Okay, so it been a couple months, huh? Well, what say we do a research update then.
But before I dive in, I discovered something interesting and important. Longtime readers know that one of my biggest pet peeves is how difficult research articles are to get a hold of. And by difficult I mean expensive. Historically, unless you were affiliated with a research institution or were a subscriber, you had to pay exorbitant (IMHO) fees to see research articles. So imagine my pleasure when I discovered that at least one publisher--Wiley, who publishes several of the research journals in this area--now allows you to read-access for an article for as low as $6. Now that's only for 48 hours and you can't print it, but hey--that's a heck of a lot better than something like $30-40, which historically has been the case! So kudos.
Let's start with a bang with an article from the Autumn 2014 issue of Personnel Psych. A few years back several researchers argued that the assumption that performance is distributed normally was incorrect; and it got a bit of press. Not so fast, say new researchers, who show that when defined properly, performance is in fact more normally distributed.
For those of you wondering, "why do I care?" Whether we believe performance is normally distributed or not significantly impacts not only the statistical analyses performed on selection mechanisms but theories and practices surrounding HRM.
Moving to the July issue of the Journal of Applied Psychology:
- If you're going to use a cognitively-loaded selection mechanism (which in many cases has some of the highest predictive validity), be prepared to accept high levels of adverse impact. Right? Not to fast, say these researchers, who show that by weighting the subtests, you can increase diversity decisions without sacrifice validity.
- Here's another good one. As you probably know, the personality trait of conscientiousness has shown value in predicting performance in certain occupations. Many believe that conscientiousness may in fact have a curvilinear relationship with performance (meaning after a certain point, more conscientiousness may not help)--but this theory has not been consistently supported. According to these researchers, this may have to do with the assumption that higher scores equal more conscientiousness.
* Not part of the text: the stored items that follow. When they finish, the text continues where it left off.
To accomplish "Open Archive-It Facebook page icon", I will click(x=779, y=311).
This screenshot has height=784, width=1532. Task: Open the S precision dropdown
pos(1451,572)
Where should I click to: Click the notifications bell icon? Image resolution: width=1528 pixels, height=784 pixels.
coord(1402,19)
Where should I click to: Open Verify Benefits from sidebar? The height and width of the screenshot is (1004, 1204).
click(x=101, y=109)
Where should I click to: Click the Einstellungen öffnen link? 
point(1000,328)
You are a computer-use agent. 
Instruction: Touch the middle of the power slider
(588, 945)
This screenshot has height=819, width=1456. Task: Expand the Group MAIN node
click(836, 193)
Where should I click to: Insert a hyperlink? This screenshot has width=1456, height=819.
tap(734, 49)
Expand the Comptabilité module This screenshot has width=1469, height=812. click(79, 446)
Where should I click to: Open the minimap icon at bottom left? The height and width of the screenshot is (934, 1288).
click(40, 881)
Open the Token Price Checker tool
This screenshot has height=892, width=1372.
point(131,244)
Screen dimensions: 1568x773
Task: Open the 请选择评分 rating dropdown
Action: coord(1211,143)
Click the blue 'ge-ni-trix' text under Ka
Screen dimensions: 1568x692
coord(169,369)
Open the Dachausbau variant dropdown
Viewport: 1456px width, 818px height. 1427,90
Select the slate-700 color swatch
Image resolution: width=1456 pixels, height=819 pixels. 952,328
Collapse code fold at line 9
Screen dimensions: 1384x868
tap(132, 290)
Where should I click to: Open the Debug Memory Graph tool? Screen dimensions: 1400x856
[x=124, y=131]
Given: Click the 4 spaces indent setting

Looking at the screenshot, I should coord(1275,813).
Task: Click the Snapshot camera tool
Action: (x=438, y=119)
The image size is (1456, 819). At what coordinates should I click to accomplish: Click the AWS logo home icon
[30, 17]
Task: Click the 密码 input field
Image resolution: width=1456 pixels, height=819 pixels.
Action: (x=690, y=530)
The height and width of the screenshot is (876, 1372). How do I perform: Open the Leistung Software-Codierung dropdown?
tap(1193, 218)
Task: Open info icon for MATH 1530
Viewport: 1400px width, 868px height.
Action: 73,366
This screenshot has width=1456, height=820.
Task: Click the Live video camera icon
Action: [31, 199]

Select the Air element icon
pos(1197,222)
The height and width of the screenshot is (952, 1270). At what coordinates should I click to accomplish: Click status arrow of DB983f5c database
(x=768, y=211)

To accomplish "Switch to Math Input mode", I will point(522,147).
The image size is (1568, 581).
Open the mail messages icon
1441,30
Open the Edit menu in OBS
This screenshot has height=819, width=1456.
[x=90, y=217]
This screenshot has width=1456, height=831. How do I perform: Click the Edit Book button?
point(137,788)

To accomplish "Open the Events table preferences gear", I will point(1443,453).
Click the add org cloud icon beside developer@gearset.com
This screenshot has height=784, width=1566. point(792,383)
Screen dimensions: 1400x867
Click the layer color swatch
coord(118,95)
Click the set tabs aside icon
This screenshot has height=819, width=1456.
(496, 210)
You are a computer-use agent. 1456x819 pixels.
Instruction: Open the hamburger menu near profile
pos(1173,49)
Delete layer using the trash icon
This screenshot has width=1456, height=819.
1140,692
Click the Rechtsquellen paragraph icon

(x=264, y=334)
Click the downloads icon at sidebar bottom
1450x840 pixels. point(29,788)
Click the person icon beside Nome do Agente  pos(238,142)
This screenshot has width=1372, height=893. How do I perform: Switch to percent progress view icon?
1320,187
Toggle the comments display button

In fact, when using an "ideal point" model, results were incredibly consistent in terms of supporting the curvilinear relationship between conscientiousness and performance.
- Range restriction is a common problem in applied selection research, since you only have performance data on a subset of the test-takers, requiring us to draw inferences. A few years back, Hunter, Schmidt, and Le proposed a new correction for range restriction that requires less information. But is it in fact superior? According to this research, the general answer appears to be: yes.
Let's move to the September issue of JAP:
- Within-person variance of performance is an important concept, both conceptually and practically. Historically short-term and long-term performance variance have been treated separately, but these researchers show the advantage of integrating the two together.
- Next, a fascinating study of the choice of (and persistence in) STEM fields as a career, the importance of both interest and ability, and how gender plays an important role. In a nutshell, as I understand it, interest and ability seem to play a more important role in predicting STEM career choices for men than for women, whereas ability is more important in the persistence in STEM careers for women.
Let's take a look at a couple from recent issue of Personnel Review:
- From volume 43(5), these researchers found support for ethics-based hiring decisions resulting in improved work attitudes, include organizational commitment.
- From 43(6), an expanded conceptual model of how hiring supervisors perceive "overqualification", which I would love to see more research on.
Last but not least, for you stats folks, what's new from PARE?
- What happens when you have missing data on multiple variables?
- Equivalence testing: samples matter!
- What sample size is needed when using regression models? Here's one suggestion on how to figure it out.
The December 2014 issue of IJSA should be out relatively soon, so look for a post on that soon!